Abstract
Among a collection of 4,281 pneumococcal isolates, 7 strains isolated in Germany had an unusual macrolide resistance phenotype. The isolates were found to have multiple mutations in the 23S rRNA and alterations in the L4 ribosomal protein. One strain had an amino acid alteration in the L22 ribosomal protein.
Resistance to macrolides is increasingly being reported among clinical isolates of Streptococcus pneumoniae worldwide (7). In Germany a dramatic increase in the rate of macrolide resistance among pneumococcal strains isolated from patients with invasive disease was observed only recently (17, 18).
The most prevalent mechanisms of macrolide resistance in S. pneumoniae are mediated by mef(A), a gene encoding an efflux pump, and erm(B), a 23S rRNA methylase that dimethylates the adenine at position 2058, resulting in macrolide-lincosamide-streptogramin B (MLSB) resistance (19). MLSB resistance can be expressed either constitutively (cMLSB phenotype) or inducibly (iMLSB phenotype) (12). In addition, mutations in 23S rRNA and ribosomal proteins L4 and L22 have been shown to account for resistance in pneumococci (8, 9, 11, 13, 14, 22). In rare cases the presence of an erm(A) gene in pneumococci has been reported (20).

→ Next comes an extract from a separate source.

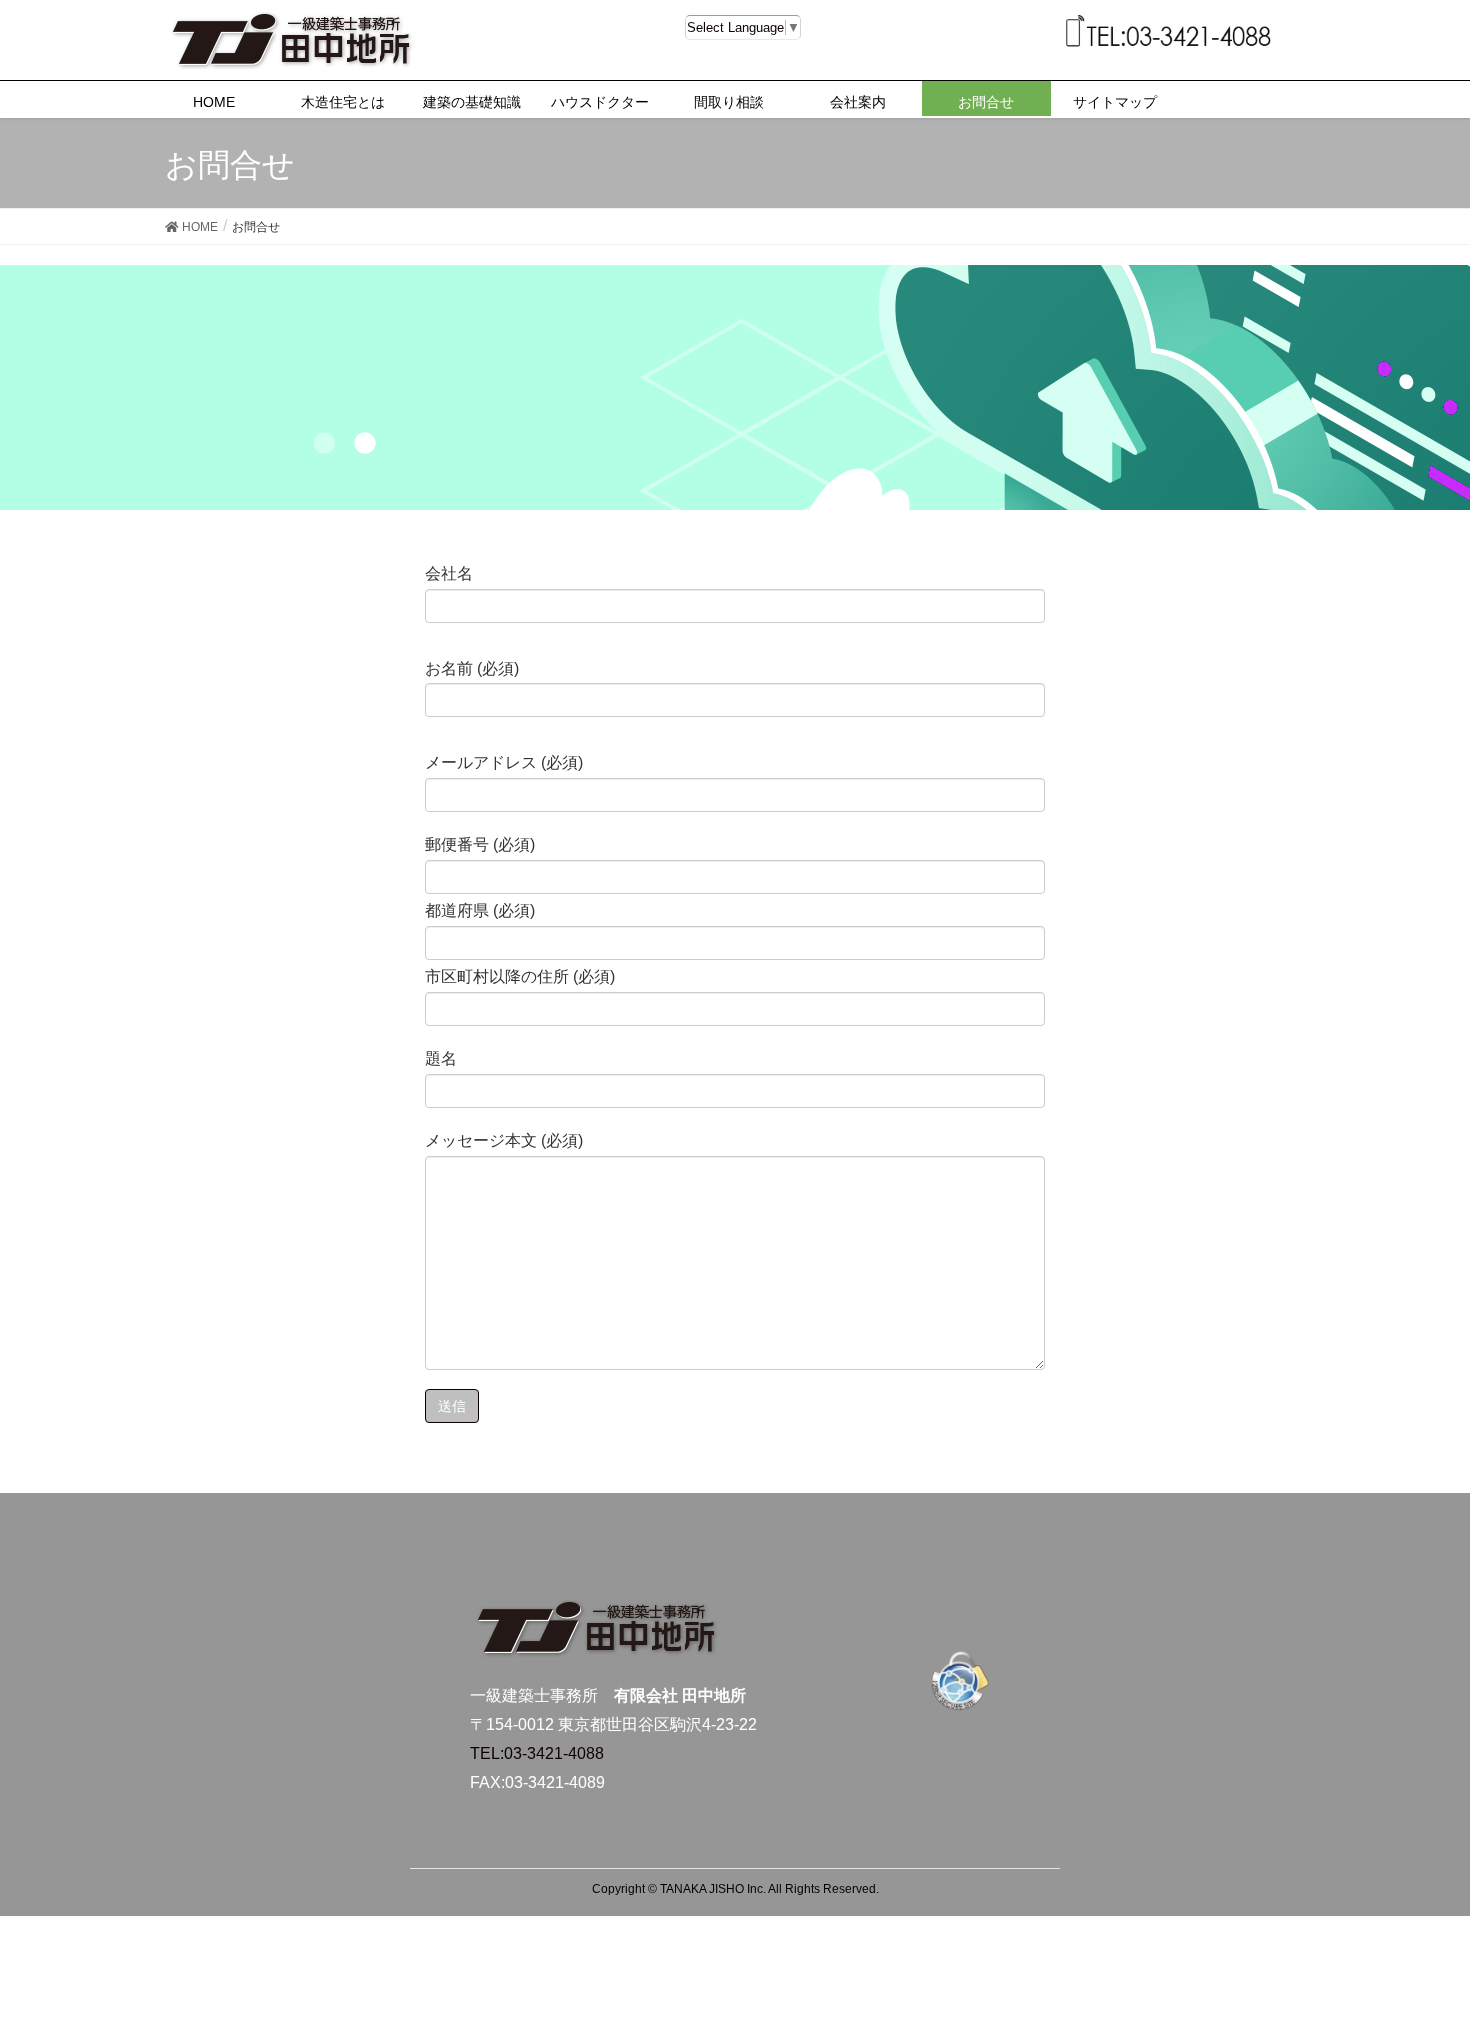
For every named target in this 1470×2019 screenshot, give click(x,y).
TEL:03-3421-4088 (537, 1753)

Three surveillance studies on antibiotic resistance screened for strains with unusual macrolide resistance genotypes or phenotypes. Strains were included in the present investigation if they were macrolide resistant and showed the erm(B)-negative and mef(A)-negative genotype in repeated PCR assays (five strains) or a discrepancy between the macrolide resistance genotype and phenotype (two strains). The characteristics of the studies are presented in Table 1 (5, 17, 25). Each isolate was confirmed as S. pneumoniae by optochin sensitivity and bile solubility testing. MICs were determined by the broth microdilution method, as described by the NCCLS (15). Determination of macrolide-resistant phenotypes was performed as described previously (12). The primers described by Trieu-Cuot et al. (23) and Tait-Kamradt et al. (21) were chosen for the detection of erm(B) and mef(A). Sequencing of the 23S rRNA genes and ribosomal protein L4 and L22 genes was performed as reported earlier by Canu et al. (1) and Tait-Kamradt et al. (22). The number of mutated copies of the 23S rRNA was determined as described by Canu et al. (1). Strains were serotyped by Neufeld's Quellung reaction, and the genetic relatedness of strains was analyzed by multilocus sequence typing (MLST) (4).
TABLE 1.
Macrolide resistance and resistance genotypes of 4,281 pneumococcal strains documented by nationwide studies in Germany, 1992 to 2002a
| Study | Age group | Disease | Study period | No. of centers | No. of strains | No. (%) of strains
|
Reference | |||
|---|---|---|---|---|---|---|---|---|---|---|
| Eryr | mef(A) positiveb | erm (B) positiveb | mef (A) and erm (B) negativeb | |||||||
| A | Children | IPD | 1997-2000 | 123 | 690 | 122 (17.7) | 85 (69.7) | 35 (28.7) | 2 (1.6) | von Kries et al. (25)c |
| B | Adults and children | IPD | 1992-2000 | 86 | 3,186 | 226 (7.1) | 117 (51.8) | 107 (47.3) | 2 (0.9) | Reinert et al. (17) |
| C | Adults | IPD, RTI | 2001-2002 | 35 | 405 | 51 (12.6) | 24 (47.1) | 26 (51.0) | 1 (2.0) | Felmingham et al. (5) |
| Total | 4,281 | 399 (9.3) | 226 (56.6) | 168 (46.6) | 5 (1.3) | |||||
Abbreviations: RTI, respiratory tract infections; IPD, invasive pneumococcal disease; Eryr, erythromycin resistant.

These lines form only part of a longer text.